The list of things to do is daunting.
The example of German tactical reform in World War I suggests three insights relevant to today:
First, tactics influence strategy. Contesting powers on the Western front sought two competing solutions for restoring mobility to the battlefield. The first was technological. The allies invented and fielded the tank capable of overcoming obstacles and protected from small-arms fire. The other solution was doctrinal. The Germans, lacking material means to build tanks in large numbers, devised tactics that would allow infantry to advance at a greater pace. Both failed. But in time the Germans would devise the proper balance of technology and tactics to reveal blitzkrieg. And the imperatives of a mechanized battlefield forced the contending powers to alter their strategic approaches to war.
The second insight is more fundamental. Simply put, superb tactics will not make up for bad strategy. The Germans failed to do the basic “ends, ways and means” calculation that would have told them that their clever tactics (ways) came up short of the means necessary to overcome the crushing materiel dominance of the allies in 1918. No amount of cleverness or willingness to sacrifice would have been sufficient to allow the Germans to reach Paris on foot.
Third, the common denominator between the allied and the German tactical solution was speed. For all their best efforts the Germans were never able to accelerate the pace of advance beyond a walk. The United States faces a similar challenge as it seeks to accelerate tactical maneuver today.
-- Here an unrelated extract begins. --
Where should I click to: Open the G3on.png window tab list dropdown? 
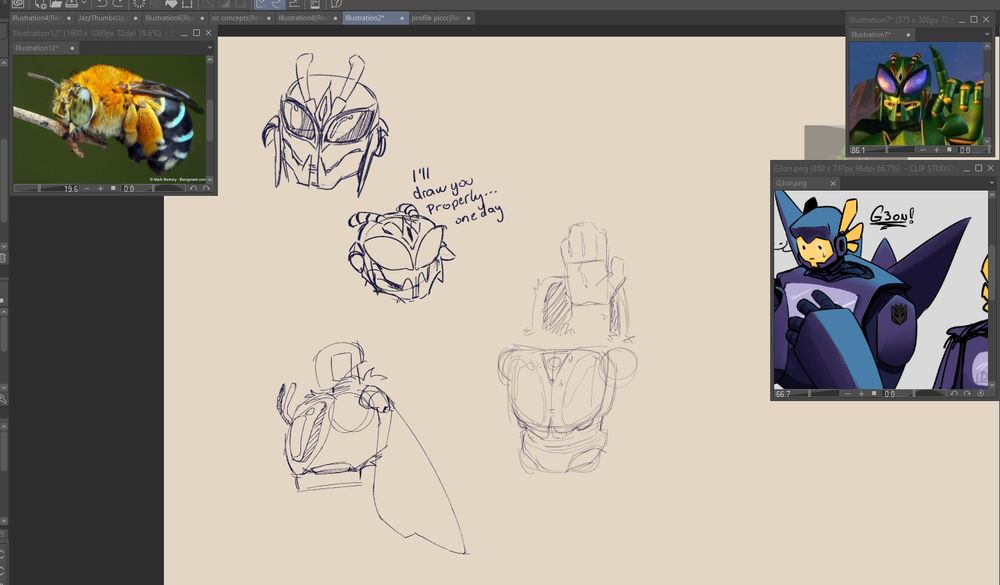pos(990,184)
Tactical and operational speed for light forces can only be achieved by aerial envelopment. The Department of Defense is a long way from providing tactical forces with sufficient vertical lift to maneuver large formations by air. But the department should persevere. The alternative in the longer run is stagnation and the attending horror of attrition war.
As a national security priority, the ground services should seek a tactical corollary to the operational focus of multi-domain warfare. The task is made simpler by the fact that they possess the world’s most richly resourced, experienced and competent laboratory for experimentation in the tactical arts: Tier One forces in the Joint Special Operations Command. The Department of Defense, led by the Close Combat Lethality Task Force, should fully exploit the Joint Special Operations Command’s practical wisdom. In time it should be able to spread that wisdom among and within tactical units in the Army and Marine Corps. That’s certainly what the Imperial German Army tried to do in 1918.
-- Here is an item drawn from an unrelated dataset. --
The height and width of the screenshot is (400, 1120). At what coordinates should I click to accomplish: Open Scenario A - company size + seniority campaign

The literature on multi-domain operations focuses rightfully on reform at the operational and grand operational level. This approach is proper and long overdue. Operational art has long been embraced as the intellectual centerpiece of Army doctrinal reform since the creation of AirLand Battle in the late 1970s. But new technologies are inducing new battlefield imperatives and are forcing the nexus of ground warfare continually downward. Thus, the Army should pursue a parallel path of reform that builds from the bottom up as well as top down. Balck’s caution that “bullets write new tactics” is as true today as it was a century ago. But the U.S. military’s challenge now is to write new tactics before the bullets start to kill soldiers and marines.